Rye residents rejected a $20 million school bond today by a vote of 1,777 to 1,471, ending a plan to build a new wing of science labs onto the high school and renovate locker rooms, guidance offices and other areas. The plan was designed as an answer to growing enrollment, adding a total of 16 classrooms.
School board President Laura Slack read this statement after the results came in:
Although the Board of Education is disappointed by the results of our bond vote, our space challenges have not changed. The fact remains the middle school and high school buildings are already over capacity, and the enrollment projections indicate this will continue to be the case in future years. And our science labs from the 1960s and ’70s are another critical area of concern. It is troubling that in a community like ours, a well funded campaign of consistent disinformation, distortions and fabrications was used to undermine our schools….

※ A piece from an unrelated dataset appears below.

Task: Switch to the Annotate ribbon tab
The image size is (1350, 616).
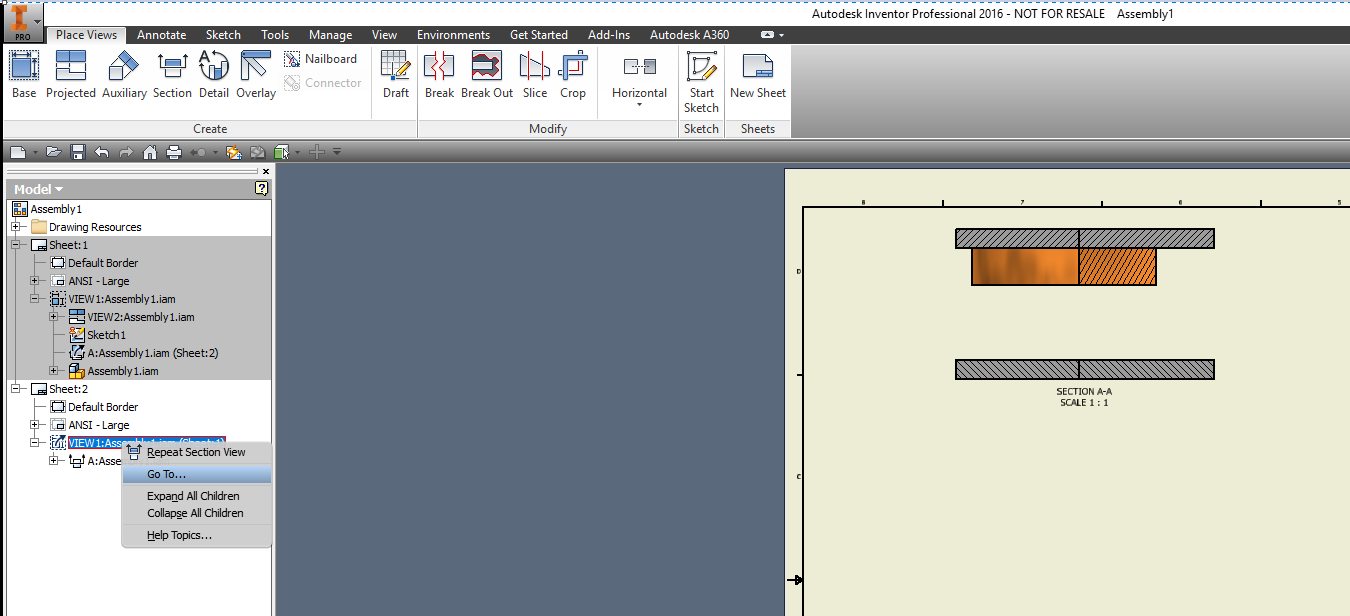Action: pyautogui.click(x=161, y=34)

Slack made reference to last-minute ads and robo-calls overstating the property-tax impact of the bond. According to the district’s estimates, the project would have added $47 onto the average homeowner’s bill for 2012-13 and $300 thereafter over the life of the 20-year bond. She concluded:
Unfortunately those unable to vote, our children, were the true losers today. The vote today will not end this board’s commitment to finding a solution to the enrollment issue. This board will continue our dedication to the education of children in the district.
The referendum appeared to have a very strong turnout. “I haven’t seen a presidential election this crowded,” resident Chip Barnes said after casting a “no” vote at the single polling place in the middle school.
“We just don’t need any more taxes,” he said.
Laura Breckenridge voted “yes.”
“I think we need to think forward about the future of our community,” she said afterward. Both Barnes and Breckenridge have children in the district and specifically at the high school. Breckenridge said the schools were her reason for moving to Rye. “I think it would deter people from this community if it didn’t enhance and show a concern for our school system,” she said.